Iniciativas educacionais e artísticas lideradas por pessoas negras estão democratizando o acesso à cultura na periferia de Guarulhos, região metropolitana do Estado de São Paulo. O objetivo desses movimentos é empoderar a cultura periférica por meio do estímulo ao debate e à solidariedade.
Segundo o Mapa do Ensino Superior divulgado em maio deste ano pelo Instituto Semesp, 61% dos jovens da classe A estão matriculados em instituições de ensino superior, enquanto apenas 10,5% dos jovens da classe E acessam a graduação. O Cursinho Comunitário Cora Coralina, localizado no bairro Bom Clima, busca transformar esses dados e aumentar a taxa de adolescentes de baixa renda nas universidades. Fundado em 2013, hoje o Cursinho conta com mais de 50 colaboradores e atende cerca de 40 alunos por ano. No entanto, em vista da pandemia, suas atividades estão suspensas, assim como os demais movimentos culturais a serem citados.
Colecionando aprovações em diversas instituições do país, o Cursinho Comunitário não se limita à realização das aulas aos fins de semana, mas também desenvolve atividades extracurriculares que estimulam a cidadania. São eventos como palestras, sessões de filmes e passeios às universidades e museus.
“Ser um bom cidadão não significa apenas ter um domínio das disciplinas escolares, mas conseguir compreender a realidade, a cultura da sua cidade, do seu país e conseguir socializar. Nesse sentido, sempre tentamos trazer atividades que se relacionam tanto com a realidade local, quanto com a demanda dos vestibulares”, declara Saulo.
Também localizado no bairro Bom Clima, o Karamujo Cultural é um evento ocorrido todo o primeiro domingo do mês e que reúne apresentações musicais, oficinas de leitura, gincanas infantis, dança e teatro.
Um dos líderes e fundadores do projeto é o músico e motofretista Roberto Preto, 36, afirmou em entrevista sucedida via chamada de vídeo por Whatsapp que a criação do projeto se deu pela necessidade de valorizar o espaço público, estimular a cultura local e a convivência entre moradores.
“Os eventos culturais, unidos com os movimentos educacionais podem produzir a transformação que o país precisa”, afirma Preto. Para ele, uma das melhores propostas do Karamujo Cultural são as ações voltadas às crianças: “Muitas vezes alguma criança chega dizendo ‘tio, ontem foi meu aniversário e eu nem ganhei parabéns’ e isso aperta o coração. Então, decidimos que todo o Karamujo teria bolo para as crianças aniversariantes do mês”, conta.
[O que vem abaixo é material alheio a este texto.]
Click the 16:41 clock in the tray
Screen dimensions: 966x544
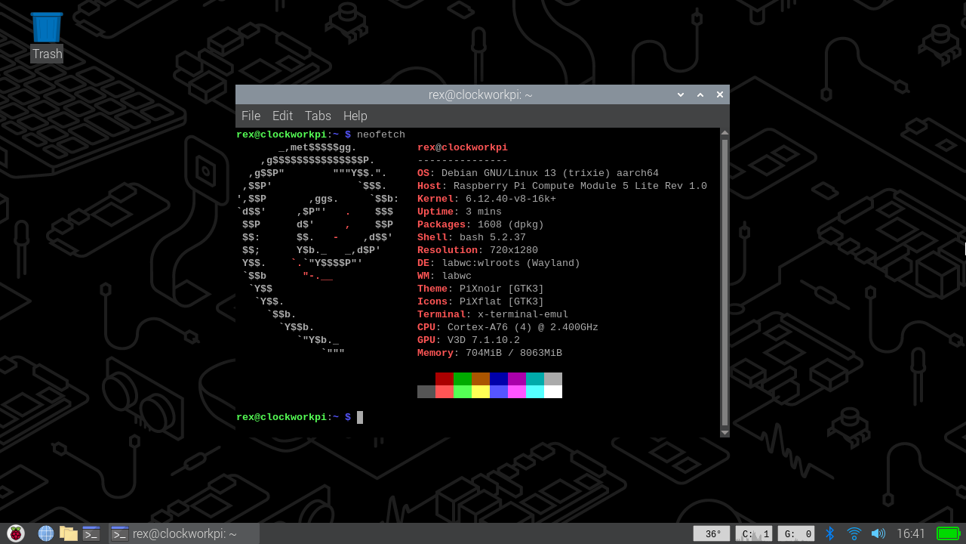[x=911, y=533]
Roberto Preto defende que os projetos culturais são sistemas de mão dupla: ao mesmo tempo em que os líderes do evento levam felicidade ao público, esse corresponde da mesma maneira. “Quando estou falando no microfone, sinto que estou sendo bombardeado de energias boas. Com isso, não tem como não crescer, é inevitável. A mente que se expande jamais volta ao tamanho original”, conclui.
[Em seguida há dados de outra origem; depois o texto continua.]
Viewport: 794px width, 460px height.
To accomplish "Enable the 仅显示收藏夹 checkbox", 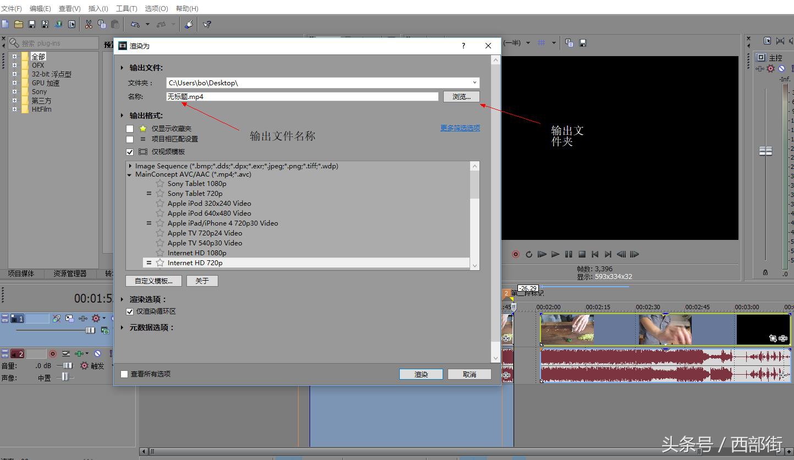I will 130,129.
O Karamujo Cultural é um evento muito respeitado pela comunidade. Apesar de possuir licença de funcionamento pela Prefeitura de Guarulhos, a Polícia Militar e a Guarda Civil Municipal já tentaram intervir na realização do evento. O mesmo conflito com as autoridades ocorreu em outro projeto periférico, o Sarau da Quebrada, que acontece duas vezes por ano, na Praça da Estrela, no bairro Cidade Soberana.
Uma das líderes do sarau, Érica Teixeira, revelou em entrevista por vídeochamada que, na terceira edição do evento, em 2018, policiais chegaram com viaturas e cães de guarda enquanto a equipe de organização arrumava o local. “Começaram a fazer várias perguntas. Diziam que não poderíamos fazer o evento, enquanto mostravam um panfleto que tínhamos usado para promover o sarau”, conta.
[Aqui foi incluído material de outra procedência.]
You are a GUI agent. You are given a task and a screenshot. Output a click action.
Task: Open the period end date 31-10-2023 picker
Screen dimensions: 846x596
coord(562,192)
Ela ainda relatou que revistaram alguns garotos sentados na praça, pois diziam ter recebido uma denúncia anônima. Apesar do conflito, o sarau resistiu e, hoje, já conta com seis edições realizadas. “O nosso intuito é valorizar e incentivar toda a arte que já acontecia na quebrada, mas não tinha chance de se mostrar. Queremos ser um ambiente livre para pessoas comuns partilharem”.
“Muitos falam que nós da quebrada temos que ir para os grandes centros. Só que essas mesmas pessoas também são necessárias onde nasceram, porque são elas que falam com propriedade sobre esse lugar.”, complementa.
Teixeira ainda conta que muitas pessoas que participaram algumas vezes do sarau, acabaram se tornando produtores culturais ou líderes de projetos semelhantes: “O nosso grito de resistência está ecoando e isso nos deixa muito feliz.”